There are four main sources of unemployment: cyclical, seasonal, frictional, and structural. Cyclical unemployment is the result of a general decline in macroeconomic activity that occurs during a business-cycle contraction. There are two main approaches to reducing unemployment: demand-side policies and supply-side policies. When there is a rise in cyclical unemployment caused by a recession, it is considered demand-deficient unemployment and addressed by demand-side policies.
During a downturn, or recession, aggregate demand declines: household, business, government, and foreign sectors buy fewer goods and services. Unemployment increases because less output is produced, so fewer workers and other resources are needed. Businesses face declining revenues and find themselves forced to cut costs. As a consequence, they lay off workers. Unlike the other types of unemployment, which are inherent either to a particular profession or a healthy, growing economy, cyclical unemployment can be avoided by stabilizing business-cyle fluctuations.
Key Takeaways
- Cyclical unemployment is the result of a general decline in macroeconomic activity that occurs during a business-cycle contraction.
- To prevent cyclical unemployment, policymakers should focus on expanding output, which is most effectively achieved by stimulating demand.
- The goal of expansionary fiscal policy is to increase aggregate demand and economic growth through increased government spending and decreasing taxation.
- The goal of expansionary monetary policy is to increase aggregate demand and economic growth through cutting interest rates.
One of the primary policy goals of macroeconomics is to reduce or eliminate cyclical unemployment. To prevent cyclical unemployment, policymakers should focus on expanding output, which is most effectively achieved by stimulating demand. The goal of expansionary monetary and fiscal policies is to boost aggregate demand by cutting interest rates and taxes. Additionally, policymakers may also depreciate the exchange rate in order to boost export demand or introduce specific legislation and initiatives that target particular areas of the economy.

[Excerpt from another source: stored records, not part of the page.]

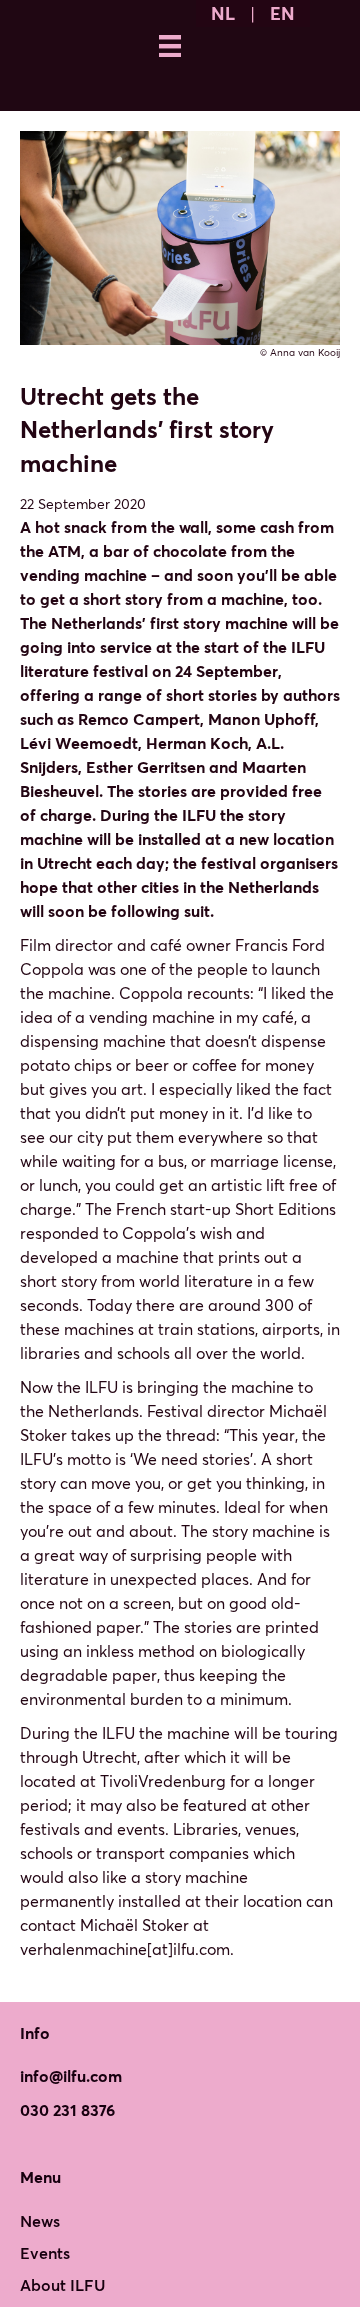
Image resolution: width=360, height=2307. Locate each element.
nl (223, 13)
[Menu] (170, 45)
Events (45, 2253)
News (40, 2221)
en (282, 13)
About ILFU (63, 2285)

Reducing Cyclical Unemployment With Fiscal Policy
The goal of expansionary fiscal policy is to manage output and employment through increasing government spending and decreasing taxation. Lower levels of taxation lead to higher levels of disposable income and an increase in consumption. An increase in consumption results in higher aggregate demand and higher gross domestic product (GDP). Firms will respond to an increase in demand and higher GDP by increasing production, which requires more workers. Therefore, there will be less cyclical unemployment. Additionally, when there is strong economic growth and higher aggregate demand, there are fewer job losses, because companies remain in business.
The economist John Maynard Keynes was a proponent of expansionary fiscal policy during recessionary periods. According to Keynes, there are idle resources—capital and labor—during a recession. Therefore, it is the job of the government to create additional demand and intervene in order to reduce unemployment.
When interest rates are lower, exchange rates are also lower, making exports more competitive.
Expansionary Monetary Policy to Reduce Unemployment
The goal of expansionary monetary policy is to increase aggregate demand and economic growth through cutting interest rates. Lower interest rates mean that the cost of borrowing is lower. When it’s easier to borrow money, people spend more money and invest more. This increases aggregate demand and GDP and decreases cyclical unemployment. In addition, when interest rates are lower, exchange rates are also lower, and an economy’s exports are more competitive.
Sometimes policymakers may also introduce specific initiatives that target particular areas of the economy in order to reduce unemployment and increase output. Examples of these unique initiatives include streamlining the approval process for government projects that create jobs, giving businesses cash incentives for hiring workers, and paying businesses to train workers to fill specific positions.